— EXERCISE DESCRIPTION —
Convert the lines in the rows below into a numbered list, leaving out any blank lines.

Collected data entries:
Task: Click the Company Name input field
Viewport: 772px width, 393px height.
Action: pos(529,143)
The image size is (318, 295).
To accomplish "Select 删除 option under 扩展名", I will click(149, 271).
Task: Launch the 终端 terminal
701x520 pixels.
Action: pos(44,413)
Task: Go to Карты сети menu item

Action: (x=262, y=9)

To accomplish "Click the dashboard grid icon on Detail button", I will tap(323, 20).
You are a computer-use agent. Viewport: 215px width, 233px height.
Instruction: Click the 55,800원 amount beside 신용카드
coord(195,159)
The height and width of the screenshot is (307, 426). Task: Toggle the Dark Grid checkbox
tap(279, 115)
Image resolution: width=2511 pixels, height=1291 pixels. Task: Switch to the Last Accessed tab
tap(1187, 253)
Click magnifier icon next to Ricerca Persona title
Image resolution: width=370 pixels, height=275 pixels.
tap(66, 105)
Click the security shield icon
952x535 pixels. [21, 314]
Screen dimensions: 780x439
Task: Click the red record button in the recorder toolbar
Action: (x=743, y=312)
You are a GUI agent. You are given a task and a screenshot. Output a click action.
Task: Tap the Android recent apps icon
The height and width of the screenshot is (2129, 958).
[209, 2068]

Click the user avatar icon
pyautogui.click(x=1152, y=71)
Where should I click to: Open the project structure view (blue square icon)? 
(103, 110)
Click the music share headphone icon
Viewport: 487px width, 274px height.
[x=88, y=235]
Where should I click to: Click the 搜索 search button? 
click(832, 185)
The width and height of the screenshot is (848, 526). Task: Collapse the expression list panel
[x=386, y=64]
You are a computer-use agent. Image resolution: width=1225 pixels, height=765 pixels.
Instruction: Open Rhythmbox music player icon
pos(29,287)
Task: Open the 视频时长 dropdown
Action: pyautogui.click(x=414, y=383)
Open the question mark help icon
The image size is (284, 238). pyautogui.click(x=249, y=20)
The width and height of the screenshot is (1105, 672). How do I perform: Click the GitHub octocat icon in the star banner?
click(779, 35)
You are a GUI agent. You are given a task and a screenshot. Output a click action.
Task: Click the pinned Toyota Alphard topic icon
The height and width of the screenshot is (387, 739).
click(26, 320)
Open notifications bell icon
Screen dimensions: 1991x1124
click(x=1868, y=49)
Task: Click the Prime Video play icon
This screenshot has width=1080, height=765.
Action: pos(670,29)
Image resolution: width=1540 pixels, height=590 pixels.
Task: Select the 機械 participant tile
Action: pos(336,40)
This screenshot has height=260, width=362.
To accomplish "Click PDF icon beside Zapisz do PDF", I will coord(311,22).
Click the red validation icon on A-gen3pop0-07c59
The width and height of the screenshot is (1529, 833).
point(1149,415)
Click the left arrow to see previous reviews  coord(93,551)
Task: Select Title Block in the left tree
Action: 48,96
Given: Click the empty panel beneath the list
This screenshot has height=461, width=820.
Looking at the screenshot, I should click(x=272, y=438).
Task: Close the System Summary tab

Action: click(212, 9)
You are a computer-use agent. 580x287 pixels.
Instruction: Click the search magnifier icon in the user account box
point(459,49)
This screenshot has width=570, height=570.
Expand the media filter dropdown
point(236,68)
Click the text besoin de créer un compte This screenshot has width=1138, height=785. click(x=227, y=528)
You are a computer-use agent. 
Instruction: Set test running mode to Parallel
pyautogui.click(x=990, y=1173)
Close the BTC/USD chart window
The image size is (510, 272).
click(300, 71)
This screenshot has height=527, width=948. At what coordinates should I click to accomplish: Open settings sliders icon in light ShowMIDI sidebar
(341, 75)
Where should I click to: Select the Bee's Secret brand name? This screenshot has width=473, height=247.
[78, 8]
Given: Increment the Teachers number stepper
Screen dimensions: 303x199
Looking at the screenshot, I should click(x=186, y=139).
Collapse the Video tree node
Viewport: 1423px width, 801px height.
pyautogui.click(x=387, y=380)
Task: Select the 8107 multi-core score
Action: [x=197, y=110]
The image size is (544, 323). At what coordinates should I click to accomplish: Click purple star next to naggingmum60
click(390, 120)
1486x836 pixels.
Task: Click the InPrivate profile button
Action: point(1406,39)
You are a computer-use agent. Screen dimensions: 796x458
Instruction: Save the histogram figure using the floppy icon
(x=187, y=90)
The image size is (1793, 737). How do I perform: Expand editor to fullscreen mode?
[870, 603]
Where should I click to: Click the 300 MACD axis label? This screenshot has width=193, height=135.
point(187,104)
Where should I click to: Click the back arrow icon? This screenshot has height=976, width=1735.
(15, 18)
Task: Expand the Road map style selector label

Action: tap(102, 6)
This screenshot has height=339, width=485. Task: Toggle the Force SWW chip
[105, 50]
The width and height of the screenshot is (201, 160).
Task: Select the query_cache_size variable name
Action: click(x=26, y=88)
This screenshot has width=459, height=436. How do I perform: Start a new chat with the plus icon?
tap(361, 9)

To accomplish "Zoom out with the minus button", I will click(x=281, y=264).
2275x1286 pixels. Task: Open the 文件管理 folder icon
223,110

— THE RESPONSE —
1. Task: Click the Company Name input field
2. Viewport: 772px width, 393px height.
3. Action: pos(529,143)
4. The image size is (318, 295).
5. To accomplish "Select 删除 option under 扩展名", I will click(149, 271).
6. Task: Launch the 终端 terminal
7. 701x520 pixels.
8. Action: pos(44,413)
9. Task: Go to Карты сети menu item
10. Action: (x=262, y=9)
11. To accomplish "Click the dashboard grid icon on Detail button", I will tap(323, 20).
12. You are a computer-use agent. Viewport: 215px width, 233px height.
13. Instruction: Click the 55,800원 amount beside 신용카드
14. coord(195,159)
15. The height and width of the screenshot is (307, 426). Task: Toggle the Dark Grid checkbox
16. tap(279, 115)
17. Image resolution: width=2511 pixels, height=1291 pixels. Task: Switch to the Last Accessed tab
18. tap(1187, 253)
19. Click magnifier icon next to Ricerca Persona title
20. Image resolution: width=370 pixels, height=275 pixels.
21. tap(66, 105)
22. Click the security shield icon
23. 952x535 pixels. [21, 314]
24. Screen dimensions: 780x439
25. Task: Click the red record button in the recorder toolbar
26. Action: (x=743, y=312)
27. You are a GUI agent. You are given a task and a screenshot. Output a click action.
28. Task: Tap the Android recent apps icon
29. The height and width of the screenshot is (2129, 958).
30. [209, 2068]
31. Click the user avatar icon
32. pyautogui.click(x=1152, y=71)
33. Where should I click to: Open the project structure view (blue square icon)? 
34. (103, 110)
35. Click the music share headphone icon
36. Viewport: 487px width, 274px height.
37. [x=88, y=235]
38. Where should I click to: Click the 搜索 search button? 
39. click(832, 185)
40. The width and height of the screenshot is (848, 526). Task: Collapse the expression list panel
41. [x=386, y=64]
42. You are a computer-use agent. Image resolution: width=1225 pixels, height=765 pixels.
43. Instruction: Open Rhythmbox music player icon
44. pos(29,287)
45. Task: Open the 视频时长 dropdown
46. Action: pyautogui.click(x=414, y=383)
47. Open the question mark help icon
48. The image size is (284, 238). pyautogui.click(x=249, y=20)
49. The width and height of the screenshot is (1105, 672). How do I perform: Click the GitHub octocat icon in the star banner?
50. click(779, 35)
51. You are a GUI agent. You are given a task and a screenshot. Output a click action.
52. Task: Click the pinned Toyota Alphard topic icon
53. The height and width of the screenshot is (387, 739).
54. click(26, 320)
55. Open notifications bell icon
56. Screen dimensions: 1991x1124
57. click(x=1868, y=49)
58. Task: Click the Prime Video play icon
59. This screenshot has width=1080, height=765.
60. Action: pos(670,29)
61. Image resolution: width=1540 pixels, height=590 pixels.
62. Task: Select the 機械 participant tile
63. Action: pos(336,40)
64. This screenshot has height=260, width=362.
65. To accomplish "Click PDF icon beside Zapisz do PDF", I will coord(311,22).
66. Click the red validation icon on A-gen3pop0-07c59
67. The width and height of the screenshot is (1529, 833).
68. point(1149,415)
69. Click the left arrow to see previous reviews  coord(93,551)
70. Task: Select Title Block in the left tree
71. Action: 48,96
72. Given: Click the empty panel beneath the list
73. This screenshot has height=461, width=820.
74. Looking at the screenshot, I should click(x=272, y=438).
75. Task: Close the System Summary tab
76. Action: click(212, 9)
77. You are a computer-use agent. 580x287 pixels.
78. Instruction: Click the search magnifier icon in the user account box
79. point(459,49)
80. This screenshot has width=570, height=570.
81. Expand the media filter dropdown
82. point(236,68)
83. Click the text besoin de créer un compte This screenshot has width=1138, height=785. click(x=227, y=528)
84. You are a computer-use agent. 
85. Instruction: Set test running mode to Parallel
86. pyautogui.click(x=990, y=1173)
87. Close the BTC/USD chart window
88. The image size is (510, 272).
89. click(300, 71)
90. This screenshot has height=527, width=948. At what coordinates should I click to accomplish: Open settings sliders icon in light ShowMIDI sidebar
91. (341, 75)
92. Where should I click to: Select the Bee's Secret brand name? This screenshot has width=473, height=247.
93. [78, 8]
94. Given: Increment the Teachers number stepper
95. Screen dimensions: 303x199
96. Looking at the screenshot, I should click(x=186, y=139).
97. Collapse the Video tree node
98. Viewport: 1423px width, 801px height.
99. pyautogui.click(x=387, y=380)
100. Task: Select the 8107 multi-core score
101. Action: [x=197, y=110]
102. The image size is (544, 323). At what coordinates should I click to accomplish: Click purple star next to naggingmum60
103. click(390, 120)
104. 1486x836 pixels.
105. Task: Click the InPrivate profile button
106. Action: point(1406,39)
107. You are a computer-use agent. Screen dimensions: 796x458
108. Instruction: Save the histogram figure using the floppy icon
109. (x=187, y=90)
110. The image size is (1793, 737). How do I perform: Expand editor to fullscreen mode?
111. [870, 603]
112. Where should I click to: Click the 300 MACD axis label? This screenshot has width=193, height=135.
113. point(187,104)
114. Where should I click to: Click the back arrow icon? This screenshot has height=976, width=1735.
115. (15, 18)
116. Task: Expand the Road map style selector label
117. Action: tap(102, 6)
118. This screenshot has height=339, width=485. Task: Toggle the Force SWW chip
119. [105, 50]
120. The width and height of the screenshot is (201, 160).
121. Task: Select the query_cache_size variable name
122. Action: click(x=26, y=88)
123. This screenshot has width=459, height=436. How do I perform: Start a new chat with the plus icon?
124. tap(361, 9)
125. To accomplish "Zoom out with the minus button", I will click(x=281, y=264).
126. 2275x1286 pixels. Task: Open the 文件管理 folder icon
127. 223,110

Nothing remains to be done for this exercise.